Task prompt: Report the number of lines in the data below where the string "filter" shows up, and only that number.
[Available records]
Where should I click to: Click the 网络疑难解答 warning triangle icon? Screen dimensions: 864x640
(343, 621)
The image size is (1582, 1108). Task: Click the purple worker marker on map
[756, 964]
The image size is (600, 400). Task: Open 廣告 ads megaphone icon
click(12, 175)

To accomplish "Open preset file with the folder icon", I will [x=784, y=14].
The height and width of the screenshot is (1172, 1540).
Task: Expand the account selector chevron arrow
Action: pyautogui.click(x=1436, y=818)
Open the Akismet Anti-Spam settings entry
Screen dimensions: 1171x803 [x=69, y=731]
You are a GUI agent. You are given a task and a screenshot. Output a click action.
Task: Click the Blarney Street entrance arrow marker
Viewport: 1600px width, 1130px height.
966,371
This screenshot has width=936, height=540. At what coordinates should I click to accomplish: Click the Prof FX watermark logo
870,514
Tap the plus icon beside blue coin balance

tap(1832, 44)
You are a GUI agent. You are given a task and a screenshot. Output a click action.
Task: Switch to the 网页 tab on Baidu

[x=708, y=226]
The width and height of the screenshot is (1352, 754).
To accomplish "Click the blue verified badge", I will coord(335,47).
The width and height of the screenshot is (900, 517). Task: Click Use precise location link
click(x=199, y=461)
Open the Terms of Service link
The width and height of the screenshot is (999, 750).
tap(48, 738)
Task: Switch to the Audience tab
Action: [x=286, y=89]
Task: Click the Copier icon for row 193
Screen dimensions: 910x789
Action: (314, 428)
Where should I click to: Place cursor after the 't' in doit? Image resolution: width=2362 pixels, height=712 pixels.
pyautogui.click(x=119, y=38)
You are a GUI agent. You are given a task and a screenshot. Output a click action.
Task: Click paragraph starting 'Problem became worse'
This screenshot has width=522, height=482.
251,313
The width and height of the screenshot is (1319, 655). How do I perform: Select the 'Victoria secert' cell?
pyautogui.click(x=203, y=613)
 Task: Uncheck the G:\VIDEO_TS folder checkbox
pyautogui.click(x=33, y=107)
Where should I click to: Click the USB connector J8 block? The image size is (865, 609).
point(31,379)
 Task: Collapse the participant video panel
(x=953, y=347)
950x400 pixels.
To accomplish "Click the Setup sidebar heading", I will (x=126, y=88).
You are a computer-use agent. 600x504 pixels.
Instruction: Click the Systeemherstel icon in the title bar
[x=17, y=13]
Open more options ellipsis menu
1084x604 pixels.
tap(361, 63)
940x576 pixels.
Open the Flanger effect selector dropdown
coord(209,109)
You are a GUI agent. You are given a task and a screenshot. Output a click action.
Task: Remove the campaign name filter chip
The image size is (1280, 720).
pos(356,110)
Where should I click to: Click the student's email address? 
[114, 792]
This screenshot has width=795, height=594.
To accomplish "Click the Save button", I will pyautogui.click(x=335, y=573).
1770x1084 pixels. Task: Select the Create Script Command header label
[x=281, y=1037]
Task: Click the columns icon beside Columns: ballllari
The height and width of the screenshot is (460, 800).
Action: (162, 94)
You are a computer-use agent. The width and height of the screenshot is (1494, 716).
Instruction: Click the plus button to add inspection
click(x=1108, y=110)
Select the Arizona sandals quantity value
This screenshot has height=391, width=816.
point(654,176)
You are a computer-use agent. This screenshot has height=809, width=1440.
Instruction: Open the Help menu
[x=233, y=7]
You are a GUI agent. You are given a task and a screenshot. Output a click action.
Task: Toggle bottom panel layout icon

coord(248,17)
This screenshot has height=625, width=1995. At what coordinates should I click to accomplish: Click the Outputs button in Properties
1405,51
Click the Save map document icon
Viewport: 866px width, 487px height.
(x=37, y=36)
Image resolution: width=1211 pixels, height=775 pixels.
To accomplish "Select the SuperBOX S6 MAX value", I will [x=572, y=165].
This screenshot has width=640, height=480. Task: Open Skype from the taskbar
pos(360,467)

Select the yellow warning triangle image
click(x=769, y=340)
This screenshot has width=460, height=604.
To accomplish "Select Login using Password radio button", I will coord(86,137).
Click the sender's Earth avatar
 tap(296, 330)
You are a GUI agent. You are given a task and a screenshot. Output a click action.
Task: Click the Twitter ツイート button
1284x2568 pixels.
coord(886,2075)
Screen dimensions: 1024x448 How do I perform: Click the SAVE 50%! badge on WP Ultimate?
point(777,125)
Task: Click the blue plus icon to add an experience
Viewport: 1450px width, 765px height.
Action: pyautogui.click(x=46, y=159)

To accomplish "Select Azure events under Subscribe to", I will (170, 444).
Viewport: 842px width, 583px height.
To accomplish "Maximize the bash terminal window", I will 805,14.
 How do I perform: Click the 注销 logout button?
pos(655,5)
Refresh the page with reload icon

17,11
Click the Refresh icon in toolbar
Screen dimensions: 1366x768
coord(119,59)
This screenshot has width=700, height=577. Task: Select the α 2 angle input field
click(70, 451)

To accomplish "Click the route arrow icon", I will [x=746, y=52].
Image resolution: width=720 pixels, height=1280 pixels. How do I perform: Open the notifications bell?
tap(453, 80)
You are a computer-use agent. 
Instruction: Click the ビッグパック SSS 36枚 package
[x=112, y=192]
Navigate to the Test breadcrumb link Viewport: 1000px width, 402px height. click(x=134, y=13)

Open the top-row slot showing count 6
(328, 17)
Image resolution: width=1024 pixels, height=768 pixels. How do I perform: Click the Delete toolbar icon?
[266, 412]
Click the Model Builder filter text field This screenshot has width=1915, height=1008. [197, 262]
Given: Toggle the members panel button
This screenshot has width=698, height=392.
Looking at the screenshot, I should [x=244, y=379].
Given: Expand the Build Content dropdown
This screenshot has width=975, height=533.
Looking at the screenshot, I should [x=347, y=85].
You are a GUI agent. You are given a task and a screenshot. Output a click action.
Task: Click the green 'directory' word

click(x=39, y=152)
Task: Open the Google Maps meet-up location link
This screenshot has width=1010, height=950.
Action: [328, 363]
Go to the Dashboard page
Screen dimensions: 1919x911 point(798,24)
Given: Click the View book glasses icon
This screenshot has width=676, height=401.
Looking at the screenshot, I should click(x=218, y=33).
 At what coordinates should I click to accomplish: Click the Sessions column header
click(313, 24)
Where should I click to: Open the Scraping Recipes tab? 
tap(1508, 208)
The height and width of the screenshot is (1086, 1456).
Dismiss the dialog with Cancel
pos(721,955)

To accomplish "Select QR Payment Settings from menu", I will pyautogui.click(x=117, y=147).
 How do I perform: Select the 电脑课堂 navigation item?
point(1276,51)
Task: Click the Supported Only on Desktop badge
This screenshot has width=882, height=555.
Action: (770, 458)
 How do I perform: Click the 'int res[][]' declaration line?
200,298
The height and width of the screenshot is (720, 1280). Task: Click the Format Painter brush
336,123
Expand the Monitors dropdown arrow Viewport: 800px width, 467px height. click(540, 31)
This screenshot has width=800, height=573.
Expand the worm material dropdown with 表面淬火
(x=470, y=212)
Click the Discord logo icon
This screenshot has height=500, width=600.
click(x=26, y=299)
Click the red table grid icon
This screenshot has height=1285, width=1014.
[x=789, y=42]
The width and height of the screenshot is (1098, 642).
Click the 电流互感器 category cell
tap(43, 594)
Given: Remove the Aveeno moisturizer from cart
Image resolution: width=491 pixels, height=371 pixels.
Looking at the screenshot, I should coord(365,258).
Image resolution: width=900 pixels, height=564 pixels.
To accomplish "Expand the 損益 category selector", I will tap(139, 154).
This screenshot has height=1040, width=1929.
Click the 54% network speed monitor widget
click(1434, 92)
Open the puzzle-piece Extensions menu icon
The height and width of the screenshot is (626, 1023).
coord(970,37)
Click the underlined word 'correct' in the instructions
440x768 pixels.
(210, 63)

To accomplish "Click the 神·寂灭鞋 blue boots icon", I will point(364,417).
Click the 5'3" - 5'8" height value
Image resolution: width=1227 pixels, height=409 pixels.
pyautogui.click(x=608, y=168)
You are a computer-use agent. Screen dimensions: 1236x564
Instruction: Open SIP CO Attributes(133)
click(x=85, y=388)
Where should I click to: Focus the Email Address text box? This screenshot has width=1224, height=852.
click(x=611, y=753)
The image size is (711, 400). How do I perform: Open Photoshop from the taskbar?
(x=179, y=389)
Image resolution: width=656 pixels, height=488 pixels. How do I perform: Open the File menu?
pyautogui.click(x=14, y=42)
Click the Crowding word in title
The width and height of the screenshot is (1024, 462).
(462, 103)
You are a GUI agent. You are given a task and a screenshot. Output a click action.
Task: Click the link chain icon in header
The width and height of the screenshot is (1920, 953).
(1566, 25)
[/Available records]
Finished task: 2